▸ TASK TO COMPLETE
Identify all lines in the data containing the string "orange". Copy them out.

(Stored items from a collection)
════════════════

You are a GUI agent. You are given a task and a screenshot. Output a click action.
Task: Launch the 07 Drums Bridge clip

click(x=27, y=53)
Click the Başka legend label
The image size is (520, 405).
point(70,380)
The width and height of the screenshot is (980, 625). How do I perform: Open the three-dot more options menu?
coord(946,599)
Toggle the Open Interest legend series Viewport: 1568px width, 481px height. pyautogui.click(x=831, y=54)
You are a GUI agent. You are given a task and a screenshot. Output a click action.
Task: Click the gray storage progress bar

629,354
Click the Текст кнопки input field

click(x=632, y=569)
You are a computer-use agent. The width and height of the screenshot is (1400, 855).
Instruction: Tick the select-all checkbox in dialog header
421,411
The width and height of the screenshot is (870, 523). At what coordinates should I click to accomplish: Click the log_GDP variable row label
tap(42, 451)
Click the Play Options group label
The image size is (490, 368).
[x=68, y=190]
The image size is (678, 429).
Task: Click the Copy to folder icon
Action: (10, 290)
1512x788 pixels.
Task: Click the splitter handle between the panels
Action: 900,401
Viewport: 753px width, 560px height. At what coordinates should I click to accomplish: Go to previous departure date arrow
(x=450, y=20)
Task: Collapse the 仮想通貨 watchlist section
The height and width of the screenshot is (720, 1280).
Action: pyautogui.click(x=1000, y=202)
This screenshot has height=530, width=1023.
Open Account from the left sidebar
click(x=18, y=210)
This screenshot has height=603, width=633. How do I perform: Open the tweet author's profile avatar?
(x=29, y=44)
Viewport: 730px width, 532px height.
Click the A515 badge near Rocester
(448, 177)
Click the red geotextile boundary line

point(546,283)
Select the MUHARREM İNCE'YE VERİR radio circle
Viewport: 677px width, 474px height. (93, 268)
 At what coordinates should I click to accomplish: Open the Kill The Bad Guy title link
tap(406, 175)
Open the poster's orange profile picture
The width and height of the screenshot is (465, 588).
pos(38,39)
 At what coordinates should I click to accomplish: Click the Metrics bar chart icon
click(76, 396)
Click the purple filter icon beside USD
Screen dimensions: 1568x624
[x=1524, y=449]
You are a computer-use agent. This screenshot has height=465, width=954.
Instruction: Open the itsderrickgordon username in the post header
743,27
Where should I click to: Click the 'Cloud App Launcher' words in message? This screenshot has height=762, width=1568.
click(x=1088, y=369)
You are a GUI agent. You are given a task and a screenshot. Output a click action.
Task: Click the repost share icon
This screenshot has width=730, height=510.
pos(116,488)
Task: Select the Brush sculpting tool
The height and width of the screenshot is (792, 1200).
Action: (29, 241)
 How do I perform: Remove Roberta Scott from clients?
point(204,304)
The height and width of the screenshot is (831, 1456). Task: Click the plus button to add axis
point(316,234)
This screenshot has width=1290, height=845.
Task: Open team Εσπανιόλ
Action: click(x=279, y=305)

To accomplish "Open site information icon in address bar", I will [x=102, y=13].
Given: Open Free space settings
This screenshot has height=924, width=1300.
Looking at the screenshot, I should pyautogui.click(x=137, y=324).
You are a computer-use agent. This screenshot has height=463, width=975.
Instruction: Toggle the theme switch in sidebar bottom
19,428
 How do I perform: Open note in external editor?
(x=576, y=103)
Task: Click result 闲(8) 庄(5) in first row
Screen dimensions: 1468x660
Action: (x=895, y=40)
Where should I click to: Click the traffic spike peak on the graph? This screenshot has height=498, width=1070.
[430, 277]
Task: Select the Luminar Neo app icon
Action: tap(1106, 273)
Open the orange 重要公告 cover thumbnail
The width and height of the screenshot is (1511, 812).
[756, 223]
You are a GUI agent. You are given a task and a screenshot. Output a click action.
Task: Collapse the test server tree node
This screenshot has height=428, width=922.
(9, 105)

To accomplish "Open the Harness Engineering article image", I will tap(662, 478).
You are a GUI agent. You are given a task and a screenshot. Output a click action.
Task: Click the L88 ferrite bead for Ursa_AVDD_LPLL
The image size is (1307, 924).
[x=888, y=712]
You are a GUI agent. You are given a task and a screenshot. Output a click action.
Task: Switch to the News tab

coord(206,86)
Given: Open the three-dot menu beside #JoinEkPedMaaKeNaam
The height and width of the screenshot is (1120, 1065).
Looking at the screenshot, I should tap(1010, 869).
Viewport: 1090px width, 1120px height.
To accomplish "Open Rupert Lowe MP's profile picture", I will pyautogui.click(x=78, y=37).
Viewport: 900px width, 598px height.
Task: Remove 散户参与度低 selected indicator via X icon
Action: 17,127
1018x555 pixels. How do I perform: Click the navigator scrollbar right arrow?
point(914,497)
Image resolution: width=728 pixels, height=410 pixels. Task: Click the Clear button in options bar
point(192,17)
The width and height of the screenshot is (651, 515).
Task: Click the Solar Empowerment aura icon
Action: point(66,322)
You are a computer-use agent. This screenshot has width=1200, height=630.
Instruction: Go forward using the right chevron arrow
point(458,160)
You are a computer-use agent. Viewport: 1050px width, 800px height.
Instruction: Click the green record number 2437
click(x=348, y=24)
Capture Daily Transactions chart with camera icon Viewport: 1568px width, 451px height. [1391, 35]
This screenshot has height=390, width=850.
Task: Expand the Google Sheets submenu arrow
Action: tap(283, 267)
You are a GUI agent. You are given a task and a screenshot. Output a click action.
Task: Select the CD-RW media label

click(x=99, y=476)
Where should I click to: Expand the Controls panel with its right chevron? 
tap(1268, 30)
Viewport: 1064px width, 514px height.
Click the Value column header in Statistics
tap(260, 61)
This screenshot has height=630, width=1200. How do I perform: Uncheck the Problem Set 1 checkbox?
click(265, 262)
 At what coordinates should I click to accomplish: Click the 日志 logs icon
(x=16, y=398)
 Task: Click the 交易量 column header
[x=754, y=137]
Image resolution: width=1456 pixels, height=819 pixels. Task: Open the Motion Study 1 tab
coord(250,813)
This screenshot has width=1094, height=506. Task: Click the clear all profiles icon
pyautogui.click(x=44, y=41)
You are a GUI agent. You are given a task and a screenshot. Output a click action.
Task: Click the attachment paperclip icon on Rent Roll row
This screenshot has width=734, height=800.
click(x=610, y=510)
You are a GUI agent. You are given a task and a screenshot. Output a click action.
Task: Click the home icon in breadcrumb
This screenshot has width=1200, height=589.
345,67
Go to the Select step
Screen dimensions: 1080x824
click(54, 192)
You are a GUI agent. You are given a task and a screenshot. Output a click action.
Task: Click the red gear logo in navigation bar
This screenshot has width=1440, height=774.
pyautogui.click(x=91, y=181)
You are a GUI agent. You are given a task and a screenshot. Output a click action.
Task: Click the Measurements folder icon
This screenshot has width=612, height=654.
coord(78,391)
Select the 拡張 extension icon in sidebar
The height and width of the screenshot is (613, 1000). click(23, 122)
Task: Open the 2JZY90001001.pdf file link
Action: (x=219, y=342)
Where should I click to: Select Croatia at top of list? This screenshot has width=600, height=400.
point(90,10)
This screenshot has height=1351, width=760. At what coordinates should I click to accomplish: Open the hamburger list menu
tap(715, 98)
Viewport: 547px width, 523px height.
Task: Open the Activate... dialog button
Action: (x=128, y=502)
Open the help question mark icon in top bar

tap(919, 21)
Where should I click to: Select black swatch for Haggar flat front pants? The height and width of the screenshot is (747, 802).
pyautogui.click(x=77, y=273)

════════════════

▸ SOLVED EXERCISE
Open the poster's orange profile picture
Open the orange 重要公告 cover thumbnail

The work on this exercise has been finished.